## [Excerpt]
++++++++++

In Beijing, the Williams family visited the Cultural Palace of Nationalities in Beijing and the Niujie Mosque where Hui Muslims gathered in peaceful prayer—for Williams, a radical departure from the persecution that the Nation of Islam encountered back home. He chose to include the lecture “Minorities’ Policy in China” in his late 1970s speaking tour in the United States sponsored by the U.S.-China People’s Friendship Association, as did Vicki Garvin, a Black educator and union organizer from New York City who lived and worked in China from 1964 to 1970.
The sense of Chinese ethnic equality did not only impress Marxists like Vicki Garvin or those long committed to the liberatory potential of China like Robert Williams. When Ron Karenga, a Black cultural nationalist best known for establishing the Pan-African holiday of Kwanzaa, embarked on a summer 1977 tour of China with twenty other Black educators, he noted the non-discriminatory treatment accorded to national minorities. At the Central University for Nationalities in Beijing, he lectured Chinese faculty and students about independent Black education in the United States and its importance for African American liberation. Karenga’s US Organization had engaged in violent clashes with the Black Panther Party in Los Angeles in 1969, spurred on by political disagreements about the centrality of culture or class to Black liberation and the counterintelligence operations of the FBI. But he and Huey Newton, the Black Panthers’ Minister of Defense, shared an admiration for Chinese models of minority governance.

++++++++++

## [Task requirements]
1. Repeat the passage on Black Americans in China word for word, starting with "In Beijing, the" and going on through "1964 to 1970.".
2. Pick up the passage on Black Americans in China after its final sentence and keep writing it.

## [Information provided]
++++++++++

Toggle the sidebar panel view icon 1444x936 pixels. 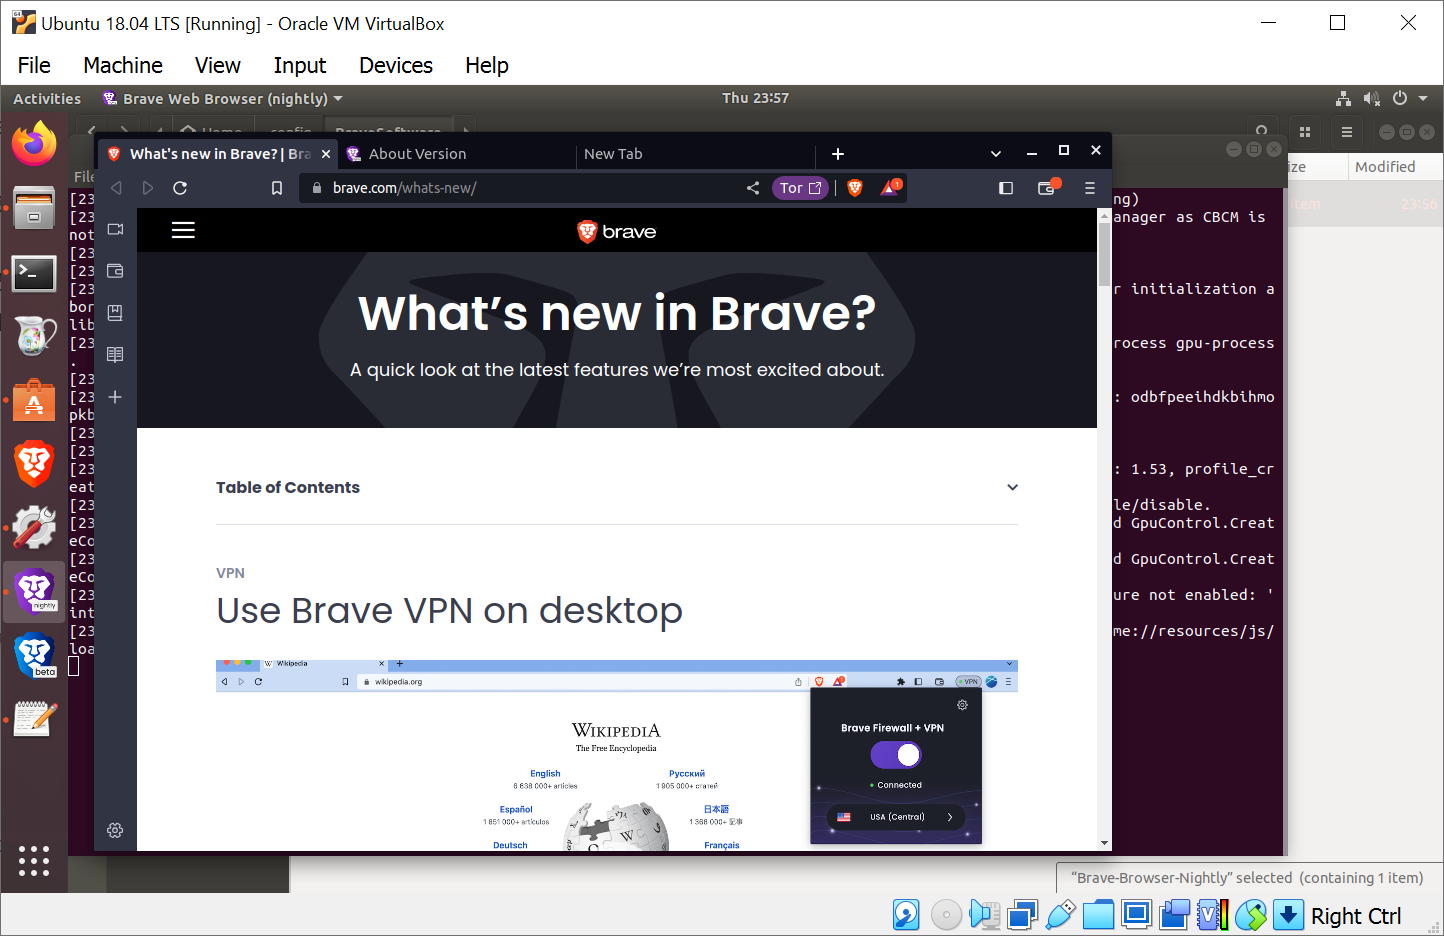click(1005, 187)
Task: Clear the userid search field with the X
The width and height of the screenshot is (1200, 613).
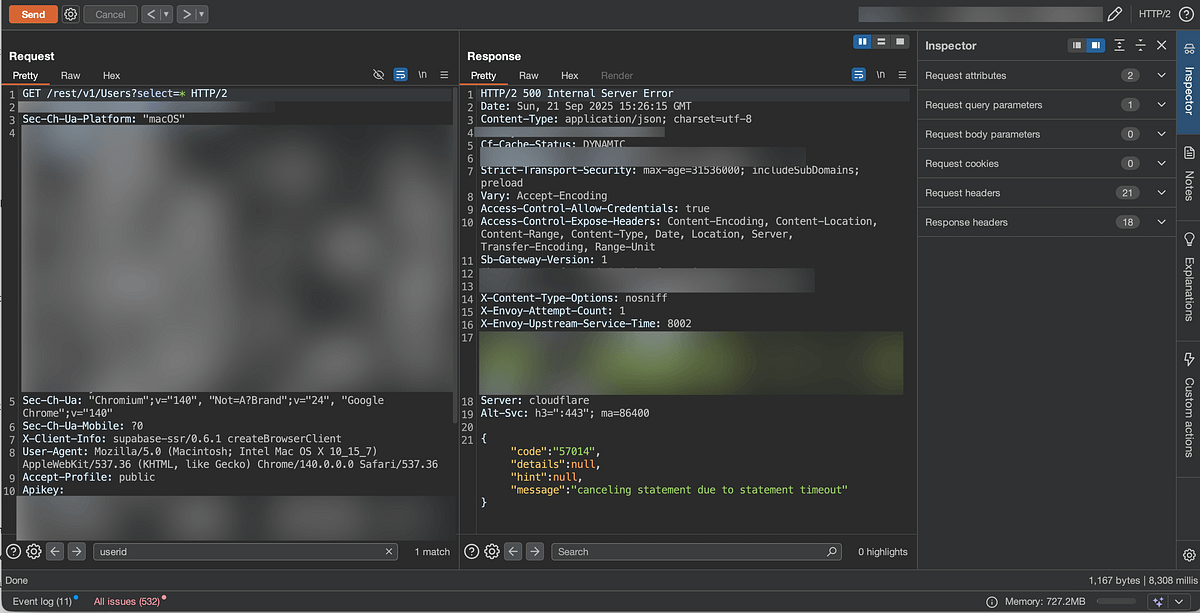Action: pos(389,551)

++++++++++

## [Responses to the exercise]
1.
In Beijing, the Williams family visited the Cultural Palace of Nationalities in Beijing and the Niujie Mosque where Hui Muslims gathered in peaceful prayer—for Williams, a radical departure from the persecution that the Nation of Islam encountered back home. He chose to include the lecture “Minorities’ Policy in China” in his late 1970s speaking tour in the United States sponsored by the U.S.-China People’s Friendship Association, as did Vicki Garvin, a Black educator and union organizer from New York City who lived and worked in China from 1964 to 1970.

2.
It was not a one-way street. Chinese intellectuals and officials often ruminated on African American oppression and resistance as part of their own efforts to understand China’s evolving policies regarding its minority nationalities. The mechanisms and histories of Black exploitation in the United States allowed them to sharpen analyses about the relationship between the “race question” 种族问题, the “ethnic question” 民族问题, and capitalism—a relationship applicable to the multiethnic Chinese state, which included territories still undergoing socialist construction. The bilateral nature of this exchange challenges a fundamental assumption that often underlies studies of “Global Maoism,” namely that Maoism, as theory or set of revolutionary practices, unidirectionally flowed outward from China to the world. Yet, as the interrelatedness of racial and ethnic discourses in 1960s China shows, Maoism as articulated within China itself was shaped by external conditions—in this case, by the course of African American political struggle and developments in the U.S. civil rights movement.
Modern equivalencies between global Blackness and Chinese minority identities date back to the early twentieth century. Popular culture in Republican-era Shanghai once compared the peoples and cultures in China’s vast frontier regions, such as Taiwan, to communities in Africa and the South Pacific perceived as similarly “primitive,” employing racial imagery and descriptors of “Africans,” “blackness,” and “savages” for both. On the Chinese “national question” of the 1950s, Jeremy Tai concludes that this impulse to differentiate race 种族 and nation or ethnicity 民族 arose in part from the necessity of distinguishing “race” in capitalist contexts from “ethnicity” in socialist ones. In other words, Cold War exigencies unmoored Chinese analyses of racial capitalism from internal debates about ethnic politics. Consequently, the accompanying logic that racism presented a problem only in other societies but not in China persists to the present day. While Mao-era officials indeed considered questions of race and ethnicity as qualitatively different, their relationship to each other—inflected by ongoing U.S. civil rights struggles—was more elaborate and entwined.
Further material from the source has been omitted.